Мое сердце вырвалось из застрявшей между ребрами паутины страха и бешено заколотилось. Я поспешила на шум и оказалась у разинутого устья лестницы, спускающейся в подвал с каменными стенами. От такого зловещего вида у меня по спине пронеслась дрожь, но я без колебаний сбежала вниз по лестнице, беспокоясь за брата.

Оказавшись на свету у подножия лестницы, я невольно моргнула.

Передо мной раскинулась просторная комната, устланная черными матами, заставленная бесконечными тренажерами с небольшим боксерским рингом. Мой взгляд остановился на ярких волосах Брэндо, прислонившегося к канатам ринга и выкрикивающего слова поддержки двум боксирующим там мужчинам.

Одним из них оказался Эзра. Готовясь к бою, он напряг свое огромное, громоздкое тело и столкнулся со своим противником.

С Тирнаном.

У меня пересохло во рту, когда я уставилась на человека, которого должна была считать кем-то вроде отца. Он был обнажен по пояс, торс Тирнана блестел от пота, что делало его похожим на ожившую золотую статую. Его отросшие волосы намокли и, когда он увернулся от мощного удара, а затем вскочил, чтобы нанести ответный удар Эзре в левый бок, упали ему на лоб, коснувшись ресниц. У него на руках были черные боксерские перчатки, а с узких бедер опасно низко сползли черные шорты, открыв верхнюю часть его коротких лобковых волос и проблеск неизвестной татуировки.

Боже, да этого мудака следовало бы привлечь к уголовной ответственности за то, что он так возмутительно сексуален.

— Брэндо, что ты здесь делаешь? — резко спросила я и, подойдя к младшему брату, осторожно выпутала его руки из веревок.

Брэндо нахмурился и посмотрел на меня.

— Не сейчас, Янка. Эзра и Тирнанни дерутся, и у меня ставка на этот матч!

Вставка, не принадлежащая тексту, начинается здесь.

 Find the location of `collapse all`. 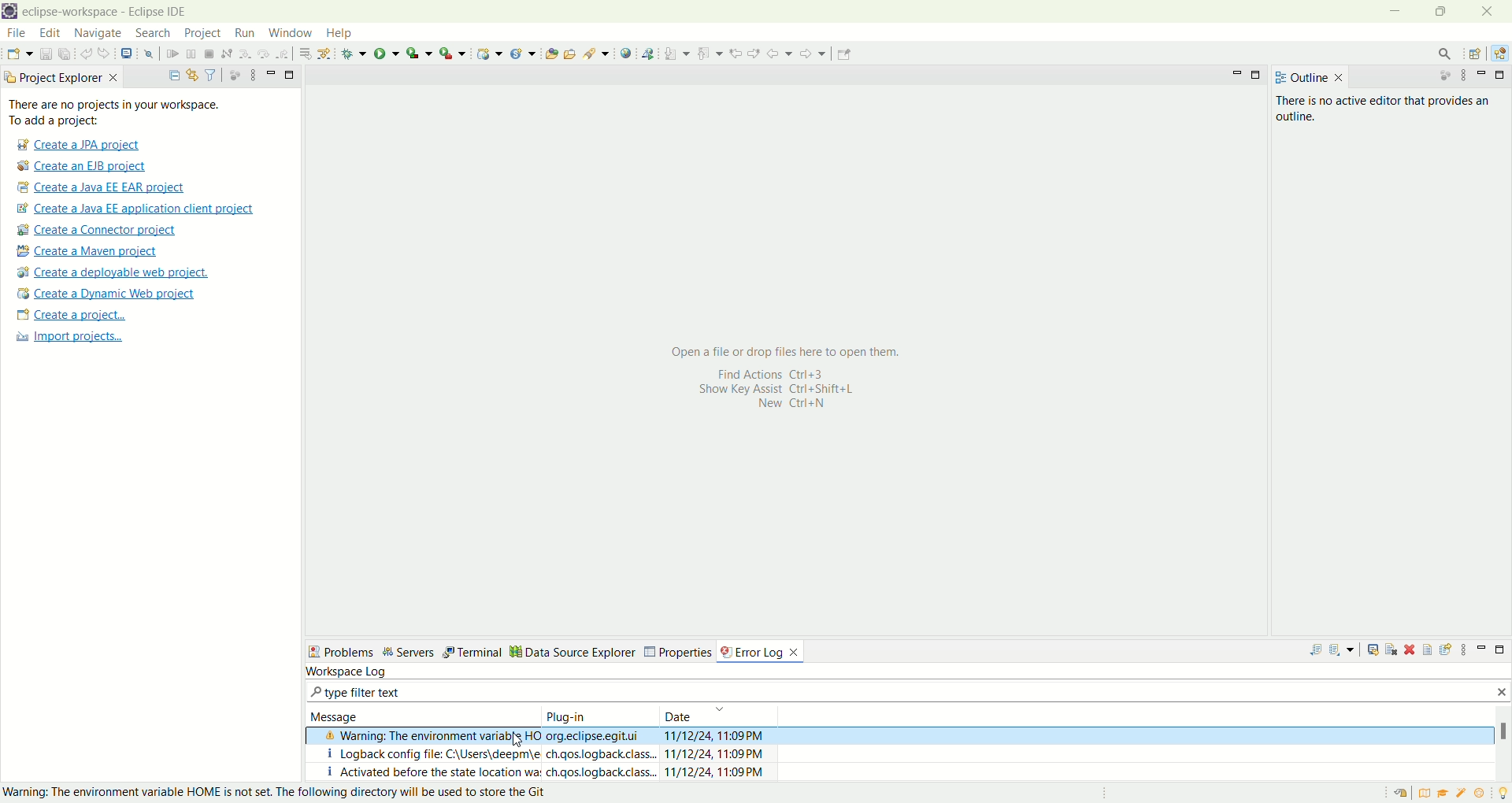

collapse all is located at coordinates (172, 73).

— Что? — моргнула я, потрясенная тем, что Брэндо вообще знал, что значит поставить деньги на матч.

Брэндо усмехнулся и протянул мне кучу хрустящих двадцатидолларовых купюр.

— Тирнан сказал, что это мои карманные деньги, так что я могу делать с ними все, что захочу. Я поставил на него десять долларов, потому что Хенрик сказал, что выиграет Эзра.

Я подняла голову и посмотрела на мужчину, который тягал тяжести в углу комнаты. Он выглядел как настоящий Мистер Пропер, его лысая голова блестела под светом ламп, мышцы бугрились от того, что он поднимал какой-то неподъемный вес.

— Хватай его! — взволнованно закричал Брэндо, так сильно налегая на веревку, что чуть не провалился сквозь нее.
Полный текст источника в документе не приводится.